Interested to see what this looks like in action? Bank of America’s “Keep the Change” program illustrates how each step in the design thinking process was used to create an innovative, customer-driven product.
- Empathize: The IDEO team interviewed baby boomer women with children about how they managed their finances.
- Define: Based on what they learned, the team decided to zero in on the challenge of saving on a tight budget.
- Ideate: The “Keep the Change” idea was one of 80 different product ideas generated during brainstorming sessions that involved software engineers, finance experts, and other stakeholders across Bank of America.
- Prototype: To field-test the idea, IDEO made a cartoon video about the service that could be shared with customers for feedback.
- Test: Based on feedback from customers and stakeholders, the IDEO team added new features to their prototype including more detailed reporting and overdraft protection.

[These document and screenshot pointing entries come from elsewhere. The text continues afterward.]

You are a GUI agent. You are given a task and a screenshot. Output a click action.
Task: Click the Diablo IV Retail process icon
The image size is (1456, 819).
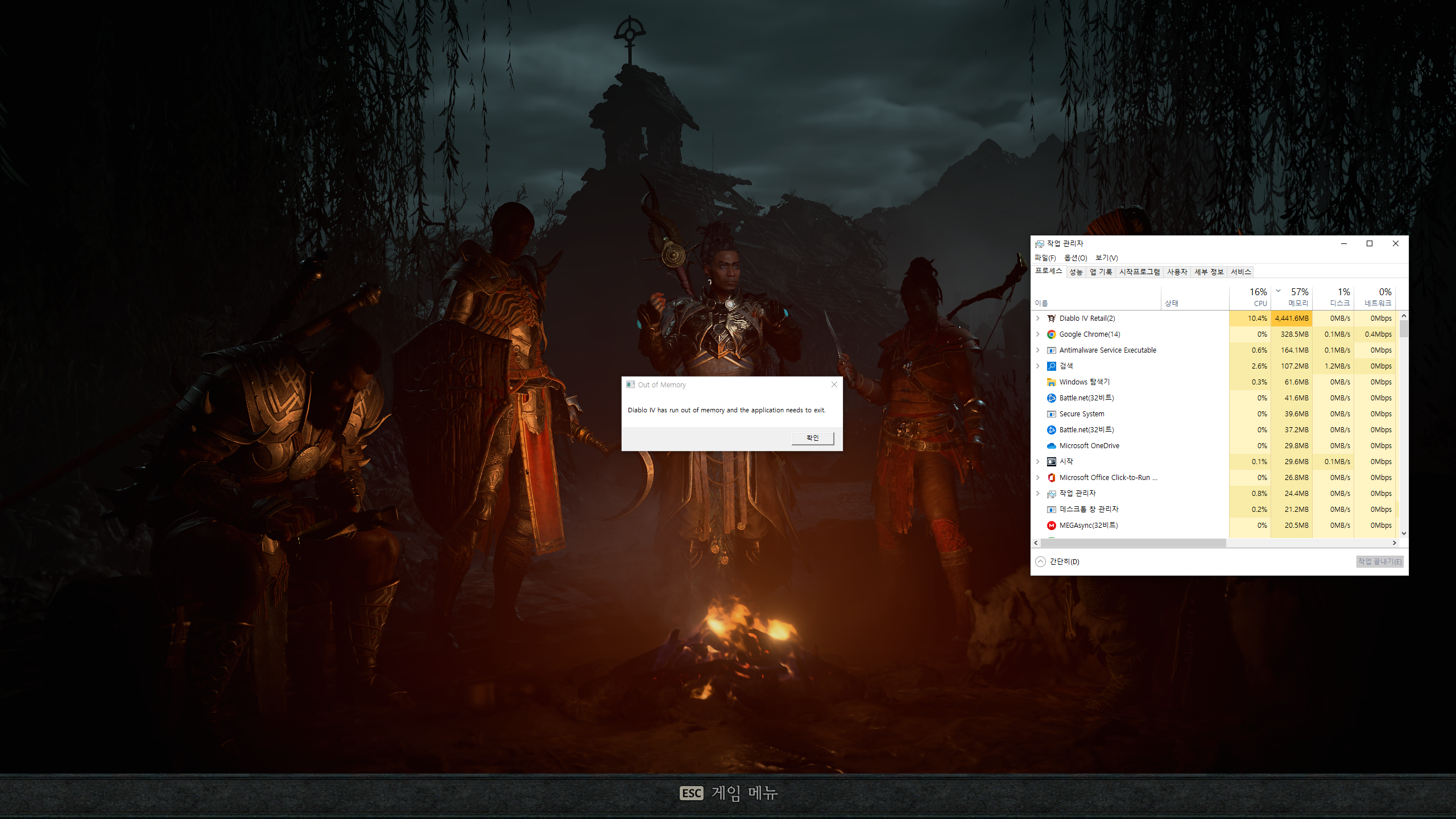[1051, 318]
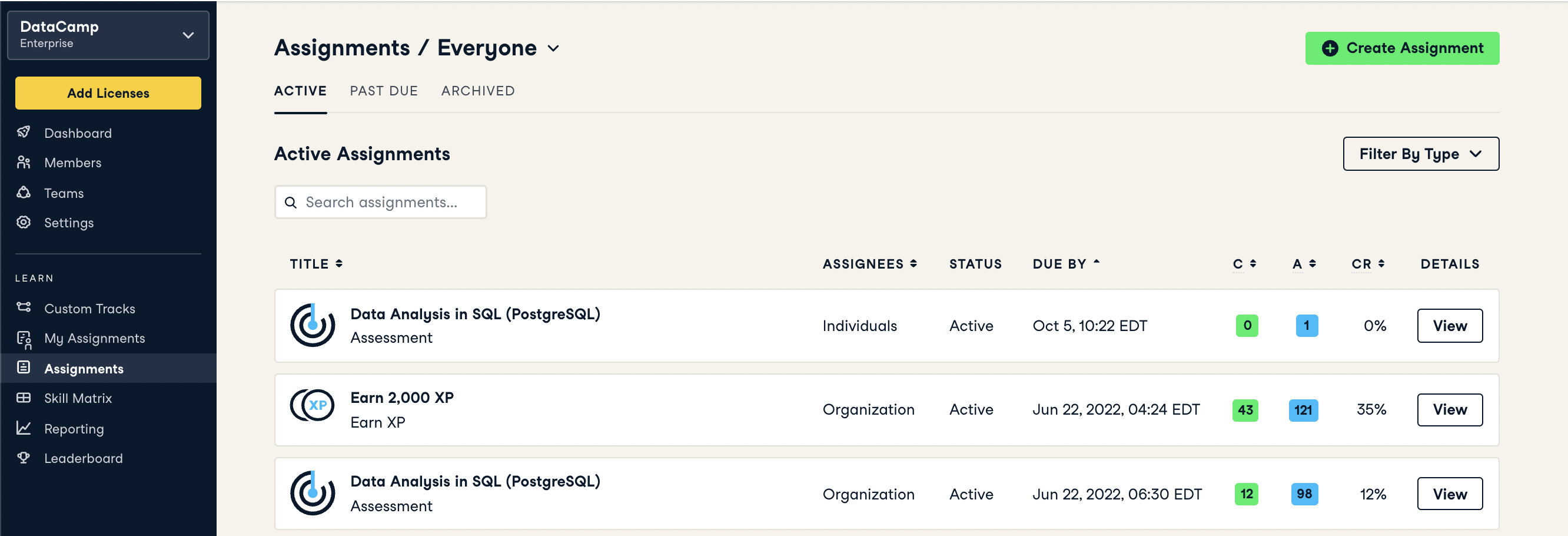The width and height of the screenshot is (1568, 536).
Task: Click the Members people icon
Action: click(x=24, y=162)
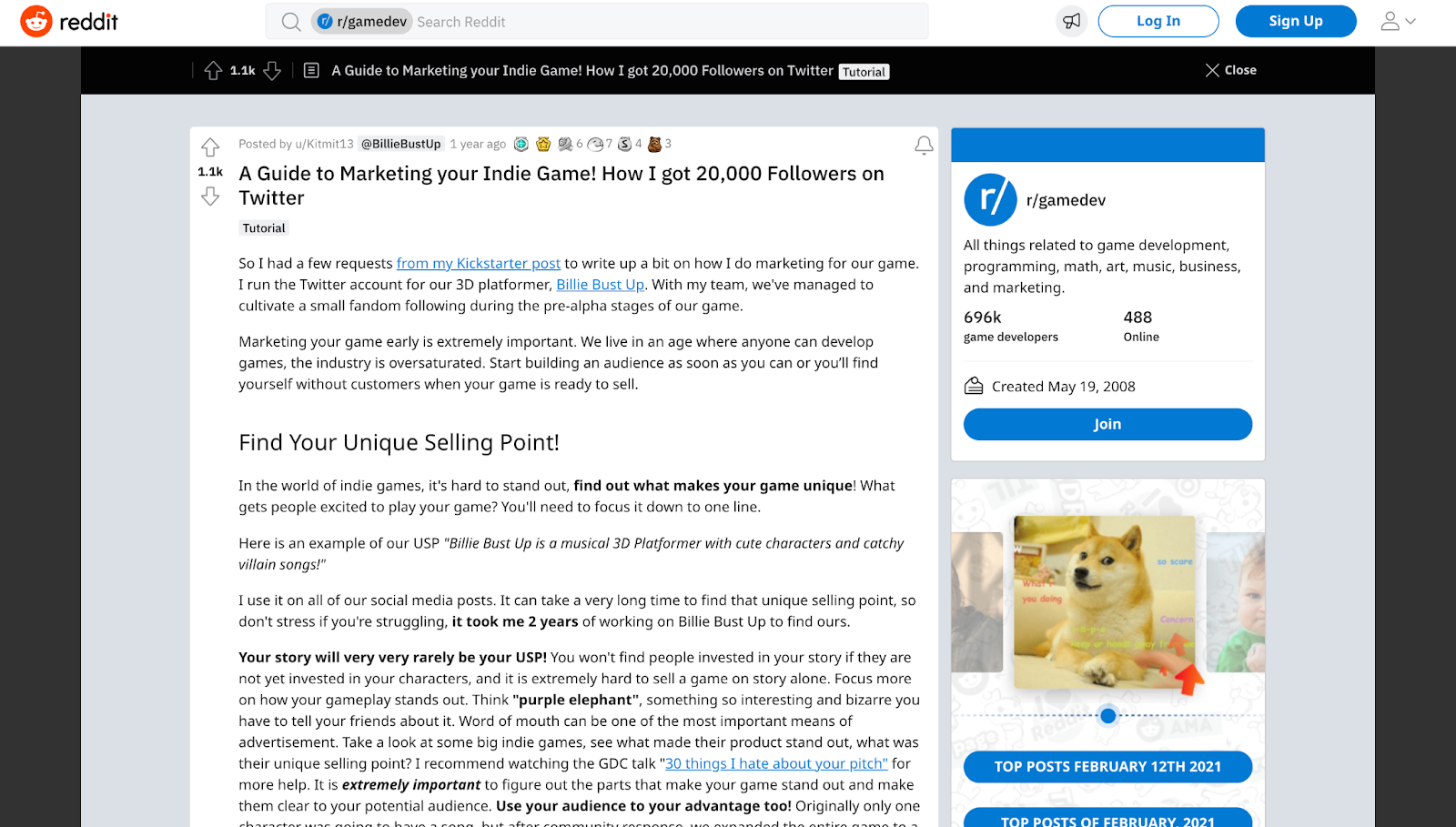The height and width of the screenshot is (827, 1456).
Task: Click the upvote arrow in the black header bar
Action: (x=214, y=71)
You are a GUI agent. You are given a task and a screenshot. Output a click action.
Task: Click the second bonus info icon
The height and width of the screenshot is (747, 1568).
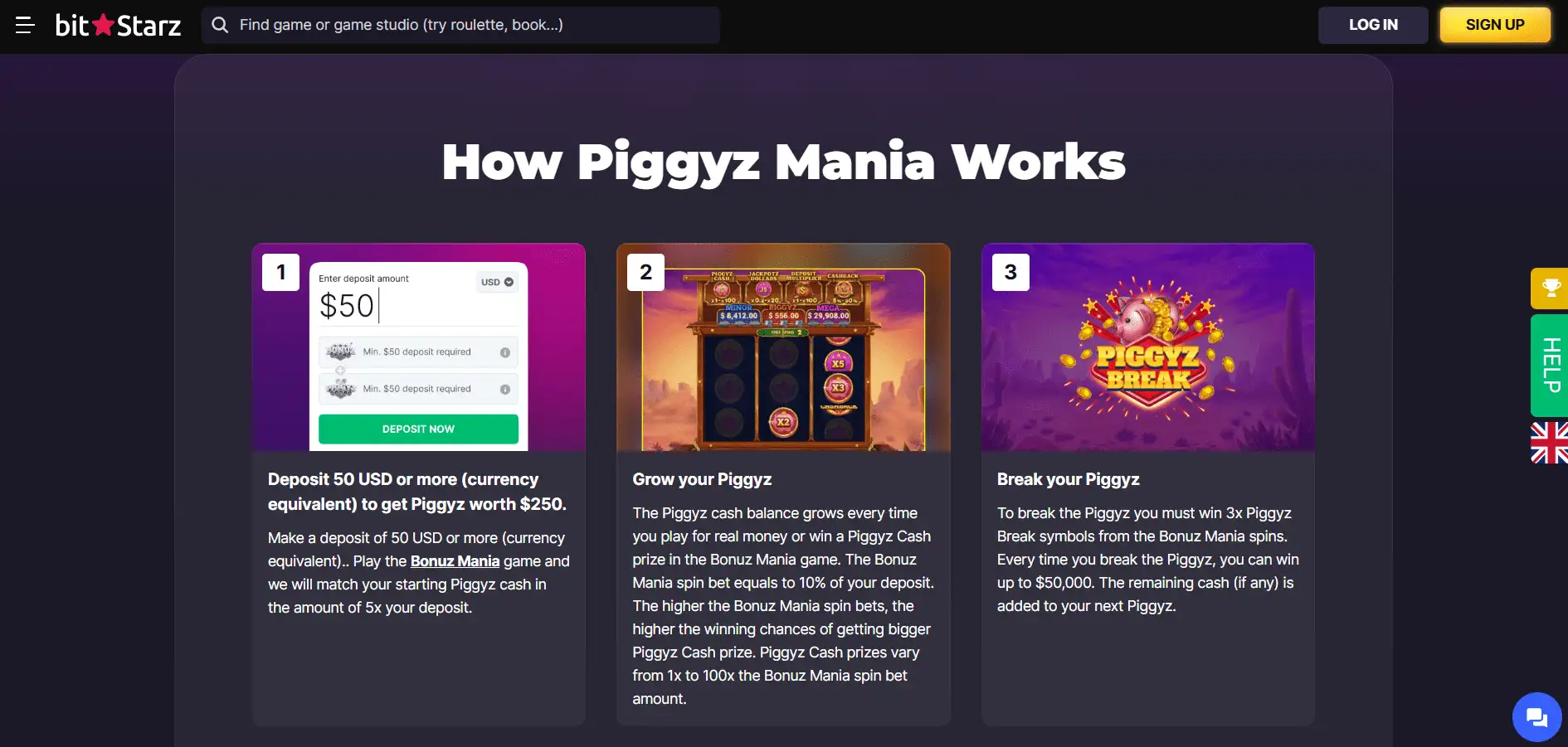(x=504, y=389)
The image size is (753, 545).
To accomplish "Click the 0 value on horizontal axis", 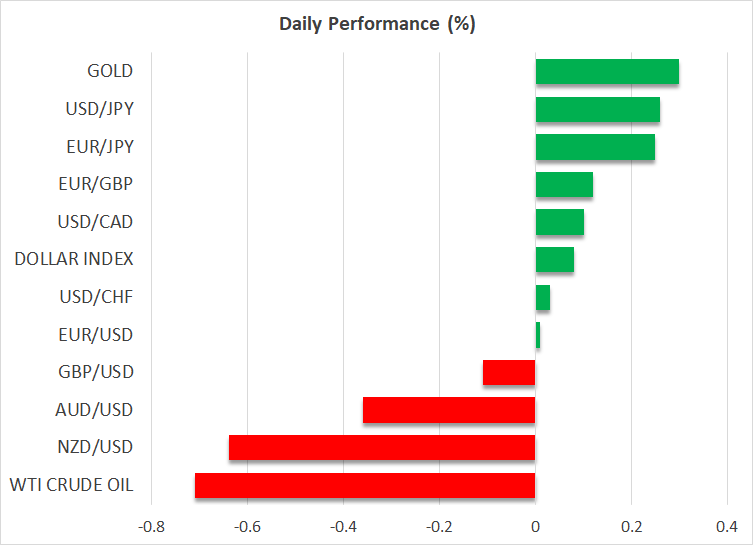I will click(535, 526).
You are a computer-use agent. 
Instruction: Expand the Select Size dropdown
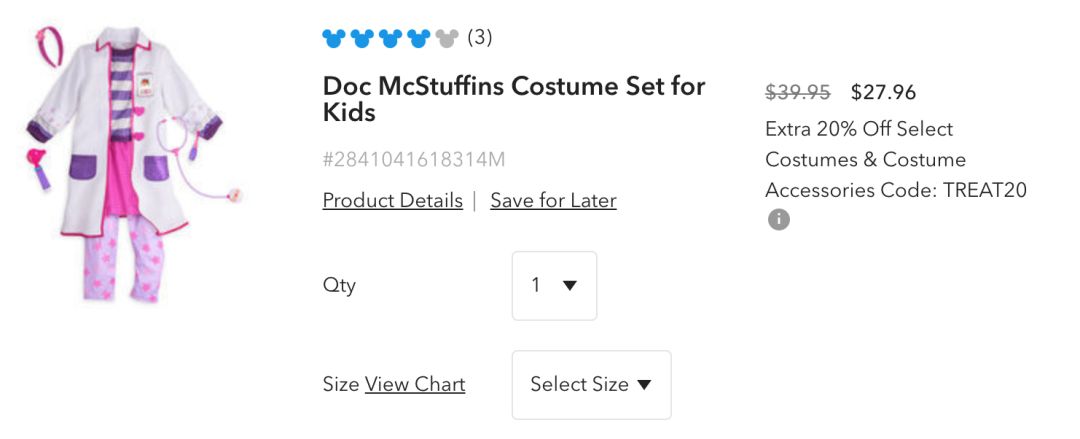[x=591, y=385]
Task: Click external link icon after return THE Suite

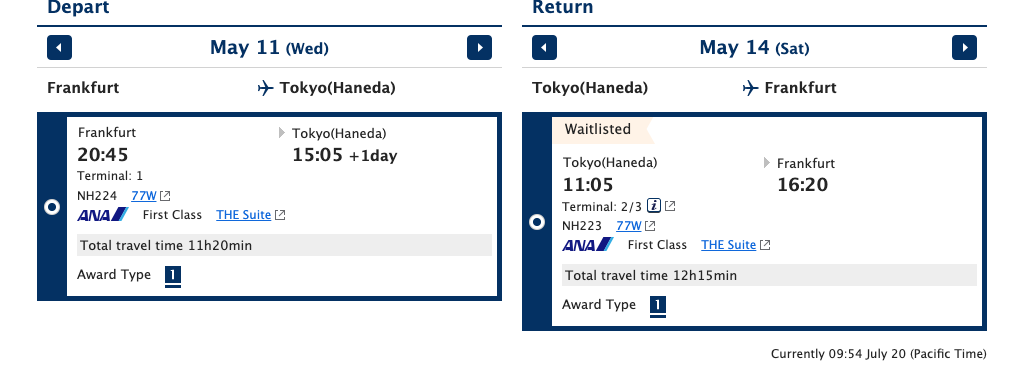Action: (765, 245)
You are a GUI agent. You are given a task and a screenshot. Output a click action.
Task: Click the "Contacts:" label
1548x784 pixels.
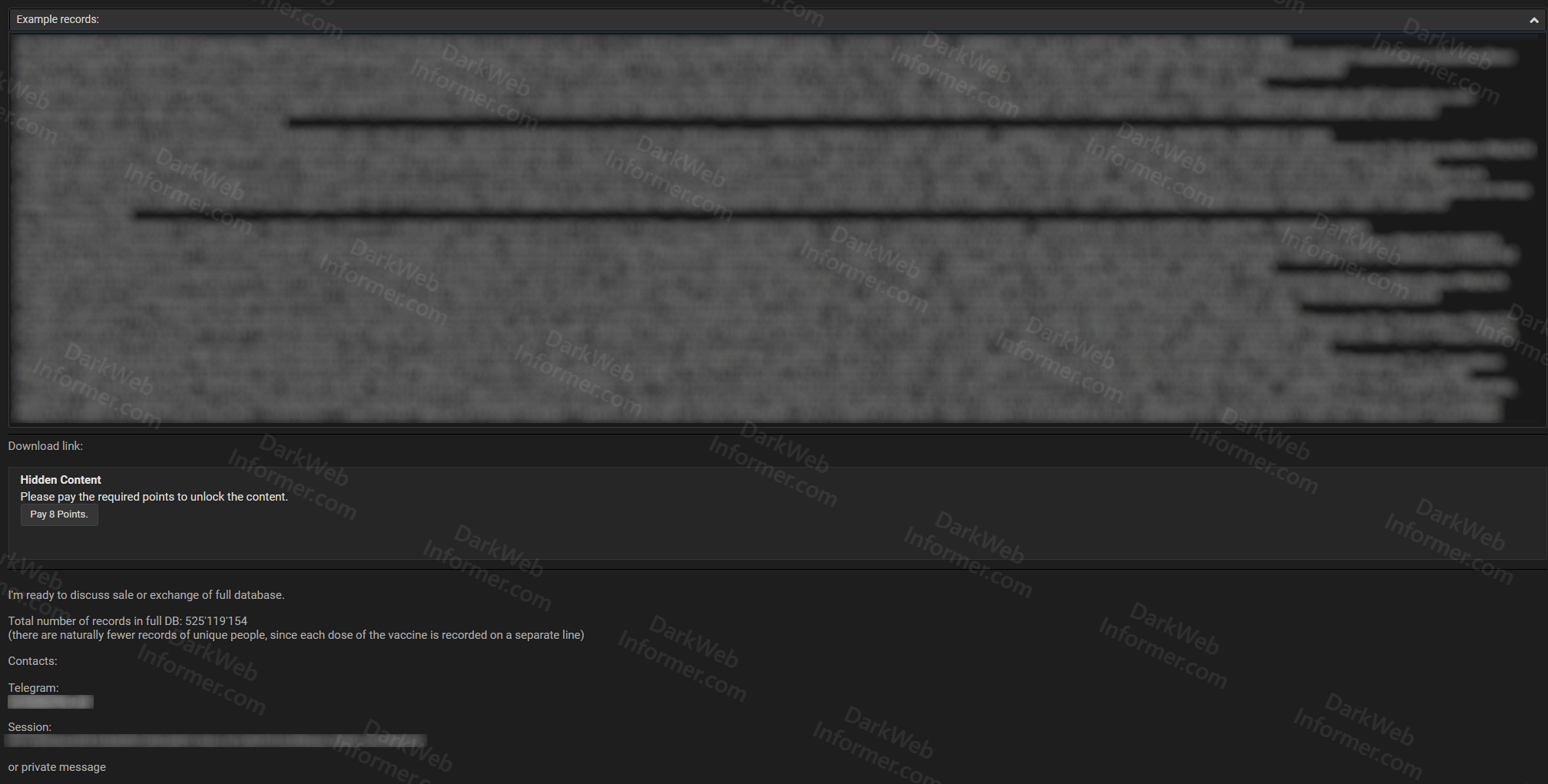(32, 661)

Delivering customer-first success stories
Bank of America isn’t the only financial institution reaping the rewards of design thinking. Other banks are using the methodology to reimagine their customer experience, especially for digital products. For example, 200-year-old State Street Bank used customer feedback and research to refine functionality for its award-winning trading platform, Iris, which is designed to easily incorporate new technologies like blockchain and machine learning. Consultancy Oliver Wyman used design thinking principles to help National Australian Bank develop a lending solution for small businesses that answered users’ need for a simple process and speedy decisions.
Design thinking isn’t just useful for launching new products and services. It can also help banks reenvision how they promote existing ones. In another Oliver Wyman project, the consultancy helped OCBC Bank launch a new investment product. When deciding how the product should be promoted to clients, they brought in front-line employees to brainstorm communication materials and messages. By incorporating the insights of the people actually selling the product, OCBC Bank increased sales of the new product by 150%.
Banks have a great deal to gain from engaging with design thinking principles. The process of empathizing with end-users’ pain points, brainstorming creative solutions and iterating on prototypes yields products and services that surprise and delight customers, keeping traditional financial institutions competitive in the digital age.